With the exception of Daschle’s defeat, almost all the Republican gains in the Senate can be explained by races in which Republicans picked up seats being vacated by Southern Democrats, some of whom, like Sen. Ernest Hollings of South Carolina, first came into office as long ago as 1966. Republicans repeated the pattern in North Carolina, Florida and Georgia, leaving Sen. Blanche Lincoln, who won a second term in Arkansas, as the only Democrat to win in a Southern Senate race on Tuesday.

The South’s influence extends to the House, where Majority Leader Tom DeLay helped engineer a redistricting plan in his home state of Texas that proved disastrous for even senior Democrats like Reps. Charles Stenholm and Martin Frost, who have a combined record of 52 years in the House.

Reps. Nick Lampson and Max Sandlin also were unseated in Texas, and the state’s 32-member House delegation-now evenly split between the two parties-will be 21-11 in favor of Republicans.

The Southern influence brings a greater social conservatism and evangelical Christian influence that are certain to affect deliberations on federal judges and nominees for the Supreme Court.

Senate Majority Leader Bill Frist of Tennessee, who has presidential ambitions for 2008, already is courting his party’s socially conservative wing. So is Pennsylvania Sen. Rick Santorum, a second member of the leadership with an eye on the White House.

If his fellow Pennsylvanian, Sen. Arlen Specter, gets the Judiciary Committee chairmanship, he will have some moderating influence. But with 55 votes now, Senate Republicans are in a position to expand their one-vote margins on most Senate committees like Judiciary, and the chairman alone won’t be able to halt action on a nominee.

After losing Daschle, Democrats face a period of soul-searching over what direction to take and whom to choose as party leader.

Sen. Harry Reid, the Democratic whip who was re-elected in Nevada Tuesday, already has served notice that he hopes to succeed Daschle as minority leader. A soft-spoken consummate insider, Reid has done enough favors for his colleagues to be the front-runner, but a fight could break out over his No.2 spot that will give some insight into what tack Democrats will take next.

There could be a leftward tilt since many of the Southern Democrats leaving the Senate, like Louisiana Sen. John Breaux or Hollings of South Carolina, had been to the right of many in the party caucus. But the diverse group of Democratic newcomers elected Tuesday don’t share any particular ideology.

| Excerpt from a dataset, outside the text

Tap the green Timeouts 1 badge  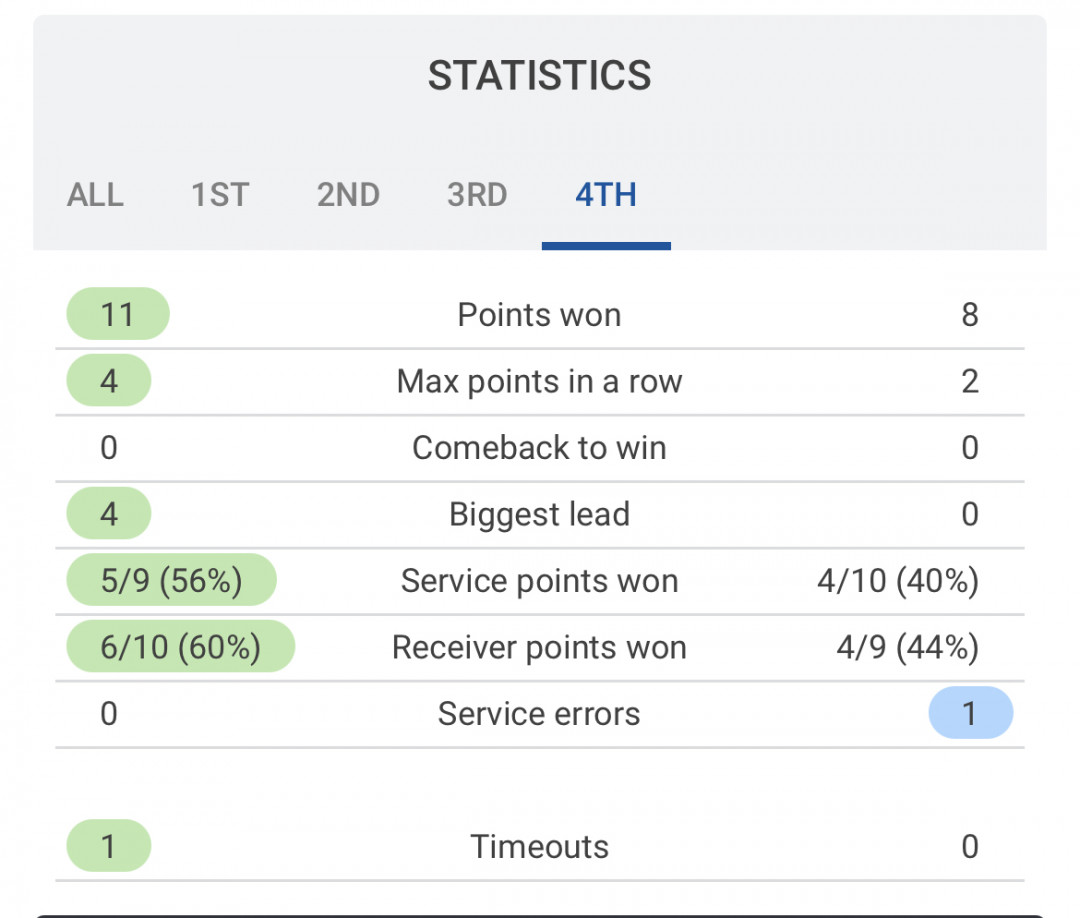point(108,847)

Illinois is sending Democrat Barack Obama, who will be the only black senator in the new Congress; he won a national following after his keynote speech at the Democratic convention in Boston. And Colorado made history by electing Ken Salazar, the Democratic state attorney general and a Mexican-American, to the Senate on the same night his brother John, a farmer and one-term state legislator, won a seat in the House.

By chance, the elections coincide with turnover among Senate committees under relatively new rules that set six-year term limits for most chairmanships. Sen. Thad Cochran of Mississippi, for example, already is slated to take over the Senate Appropriations Committee, and if Gregg were to take the Budget Committee chairmanship as now expected, Sen. Michael Enzi, a Wyoming accountant with an interest in pension legislation, would likely succeed him as chairman of the Senate Health, Education, Labor and Pensions Committee.

Taking his cue from President George W. Bush, Republican Leader Frist sought to play down the partisanship of the campaign and focus more on coming together.

"The election is over. Our nation is at war," he said in a statement late yesterday. "It’s time to overcome our differences, lay aside the rancor and get to work."

Voters only have to wait until the lame-duck session in two weeks to see if that is the case.